Wednesday, June 29, 2011

I hate it when I whine

I had a strange dream last night, most of which I don't remember.  What does stick out is someone being persecuted for being a witch and me crying out that I was a witch, too, in an attempt to help her.  I'm not sure what it means as I don't really identify as a witch at all, although I do have one on my altar.  I mostly think of myself as a Pagan with Druid leanings, not terribly into magick but not oppose to it either.  I think the dream was probably more about being in the closet to my parents than anything else so I'm not going to dissect it.
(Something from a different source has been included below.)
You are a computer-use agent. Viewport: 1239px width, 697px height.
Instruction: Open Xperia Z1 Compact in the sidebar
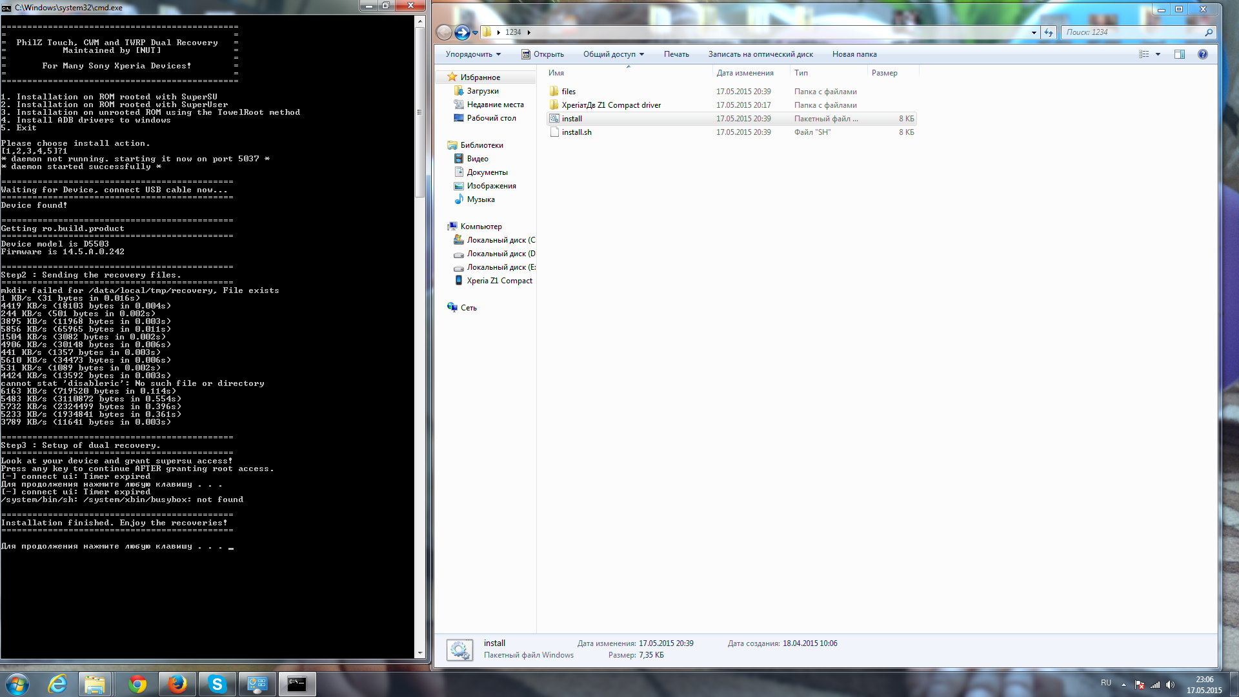pos(499,281)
I woke up early this morning having gone to bed early last night.  Hoping to have some alone time at my altar, I lit my candles, said a few prayers and was going to just sit and meditate for a while but Tom got up early and that distracted me to the degree that I just let my candles burn and grabbed a few books on Druidry and just sat and read.  I was a bit peeved that the one morning I was able to wake up early I couldn't have time alone, but it wasn't Tom's fault.  He had to go into work early today.  Sometimes it's just the way things work out.  It sucks, but it's just life.

I haven't gotten any more done on the grove/faerie garden yet.  I'm still hurting and have a bit of a tummy ache today so I'm taking another day off.  I'm doing some thinking about taking better care of myself as well.  That conversation isn't going so well as I keep making excuses to myself.  Watching a documentary on Queen with the death of Freddy Mercury so emotionally and beautifully presented made me fret about my health and how I'm not doing what I need to do to help prevent the cancer from coming back, let alone managing my diabetes.  When I'm like this, with no energy to even manage the simplest chores, I know I should take those steps to better health.  And yet, I am paralyzed into inaction by both my fears and by the knowledge that I have failed each and every time I've tried to lose weight.

And I know people care about me and want to help me but I get so tired of hearing about diets or plans that are guaranteed to work.  Ha!  If they worked, no one would be fat, eh?  Except lazy-ass people who just love not fitting into clothes or booths or have to sleep sitting up or suffer all kinds of stomach ailments because of it.  Because being fat is just so fucking fun, you know?

At any rate, I need to at least focus on being nice to myself, loving myself more and appreciating even my tiny efforts around the house and garden.

And speaking of gardens, I once again forgot to pray to the land spirits.  I think I'll just go outside and do it tonight when I go out to see how many tobacco plants didn't make the transplant.  I think I lose 3...at least.

I can only try to do better tomorrow.